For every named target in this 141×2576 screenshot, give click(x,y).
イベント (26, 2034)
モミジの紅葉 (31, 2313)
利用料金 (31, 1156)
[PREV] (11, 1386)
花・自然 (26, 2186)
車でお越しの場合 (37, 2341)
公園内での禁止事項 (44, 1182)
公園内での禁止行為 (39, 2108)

• [The task]:
Your answer should be the lines from the one that contains "イベント (26, 2034)" through the last line of the material, copied exactly.

• [Solution for this problem]:
イベント (26, 2034)
モミジの紅葉 (31, 2313)
利用料金 (31, 1156)
[PREV] (11, 1386)
花・自然 (26, 2186)
車でお越しの場合 (37, 2341)
公園内での禁止事項 (44, 1182)
公園内での禁止行為 (39, 2108)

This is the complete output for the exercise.